Envy and Pain
Summary: Lily's jealousy at James talking to another girl.
Have you ever had that moment of pure jealousy? When you see a friend, not your best friend, because she would never talk to him like that, and she's talking to your man?
Oh yeah, she's just sitting over there talking to him and flipping her hair over her shoulder, and he's talking to her in a way that he never talks to me in.
She says something and he apparently finds it hilarious because he starts laughing, and it's not the same as when I say something that he thinks is funny. He's not looking at her in the same way that he looks at me.
But I'm still there, and I'm trying to understand why what she said is so funny, then he adds something to it and then they're both laughing. I feel alone, even though we're surrounded by a group of people. There's his friend who is laughing along, him and her. She's my friend. Friends don't go behind friends' backs, do they?
She's not that close of a friend so I don't really know how she always talks but I know him. So then why are his eyes on her when I'm his girlfriend? Why is he with me anyway?
I don't think I'm that pretty anyway, just long red hair and green eyes that clash together to make me somewhat pretty but everything I wear almost always clashes unless it's green. I'm not particularly talented, I'm a smart witch but who would want to be with a bookworm who keeps her head in a book and only ever surfaces from her homework when he drags her away?
She's so much prettier, with her long blonde curls and her sparkling eyes. They have chemistry, something I've never really doubted quite as much as I do now. James and I are so different. What makes us even stay?
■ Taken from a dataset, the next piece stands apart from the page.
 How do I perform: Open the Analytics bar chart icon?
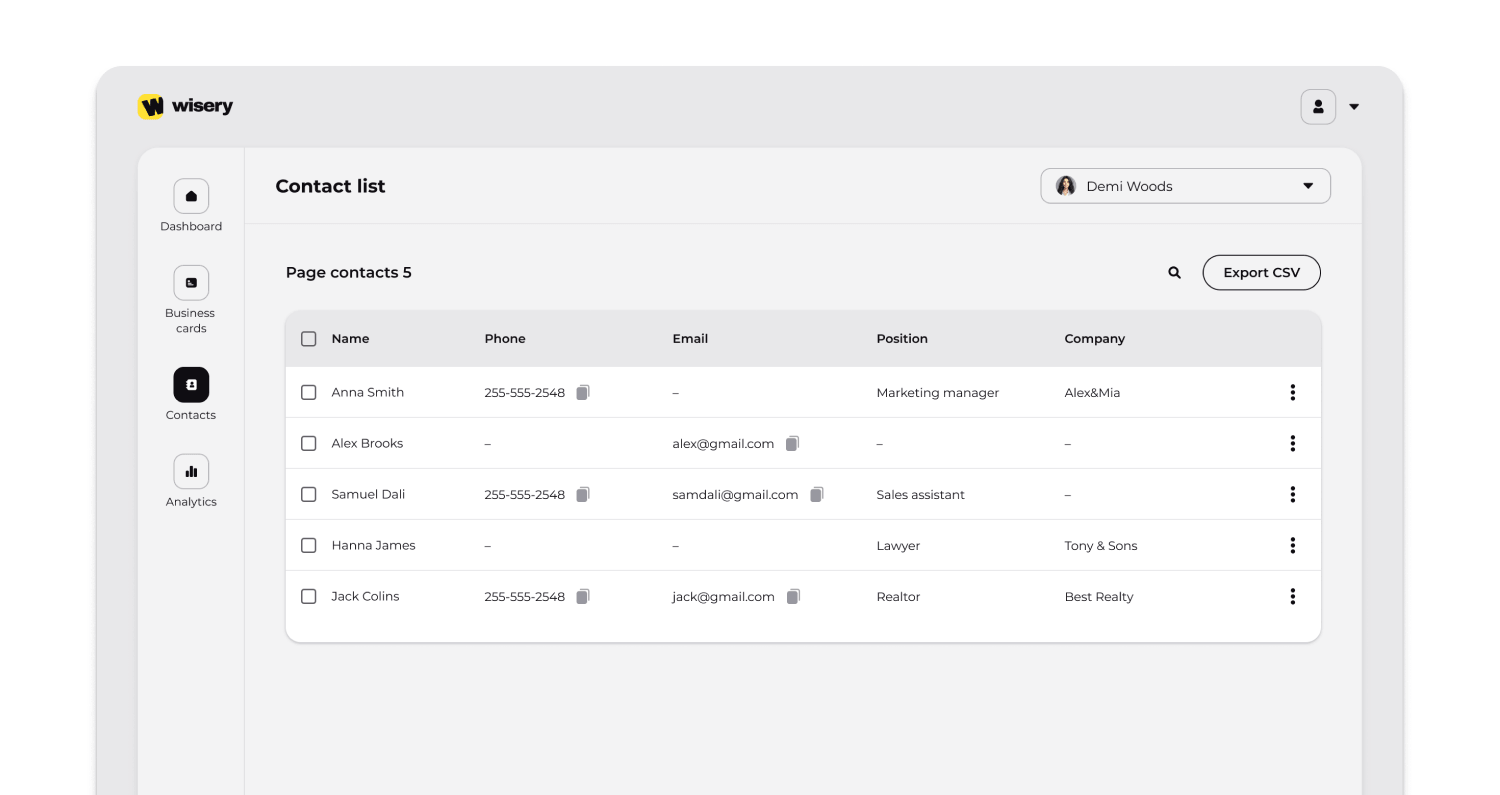click(x=191, y=471)

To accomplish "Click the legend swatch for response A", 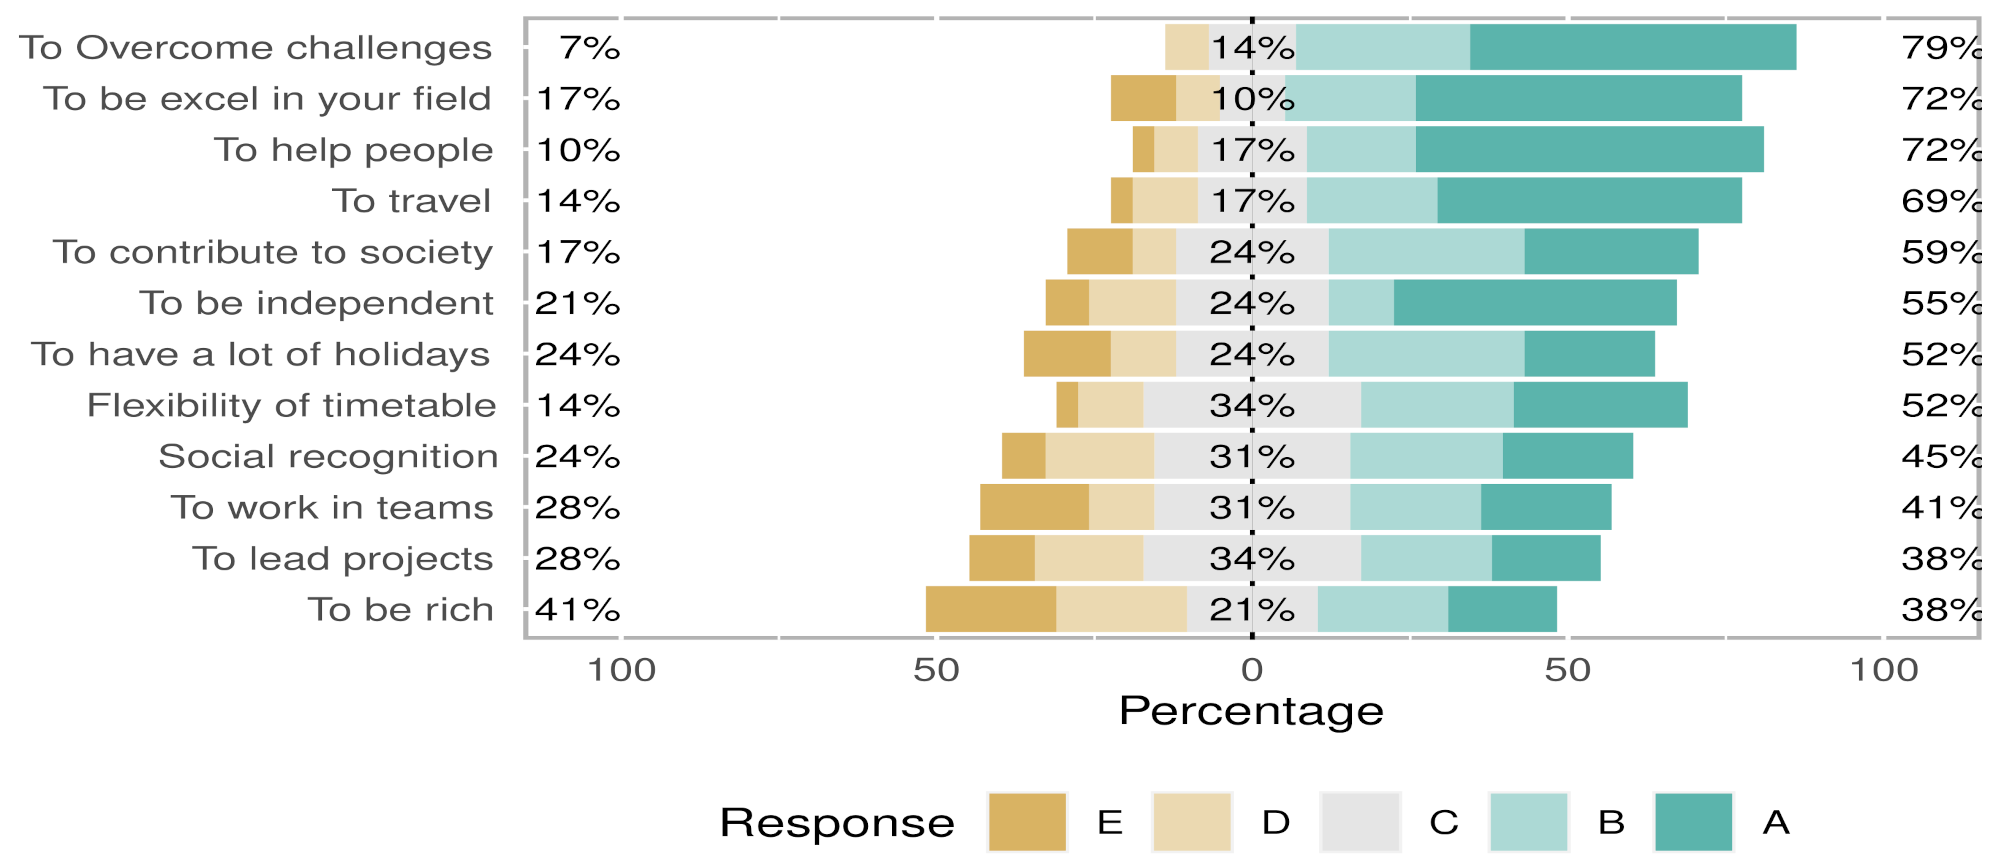I will (x=1694, y=822).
He's so outgoing and carefree. I'm uptight and I barely know anything about Wizarding culture, much less my own anymore. I don't know famous singers, bands, I don't even know anywhere that's considered good to eat out anymore. I can't find anything on a road map because now I've got two maps to keep track of.
They tease me about it sometimes and I laugh along, but really it does sting. It hurts. Knowing that she's laughing because she's one of them. She understands the jokes and she doesn't have that problem. She's flawless even with being in twenty or so clubs and after school hours activities. She's got perfect grades without even trying, she's even missing a few rolls of essays here and there.
She's almost perfect for him, in your opinion. But you love him, you don't want to let him go...but is he slipping away? He only ever cares when you're alone with him. When he's around her with you, it's like he'd rather talk to her than you.
You feel alone and then they bring up what they're doing after they leave Hogwarts. You can feel the tears now because you know he's going to be an Auror. You don't even have to ask. You already know he's going to leave for Auror training and he's not going to talk to you. Aurors-in-training are hard workers after all, and nothing is supposed to distract them from their training. Especially people like you...so you've got to go just so that he can live his life how you know he's meant to.
Why does he feel so far away when he's right there? Why is he talking to her like that?
Doesn't he understand that it's killing you inside? Because you know she's just a friend and that she doesn't mean any harm by laughing and talking to him.
But at the same time...just think. We started out as just friends too.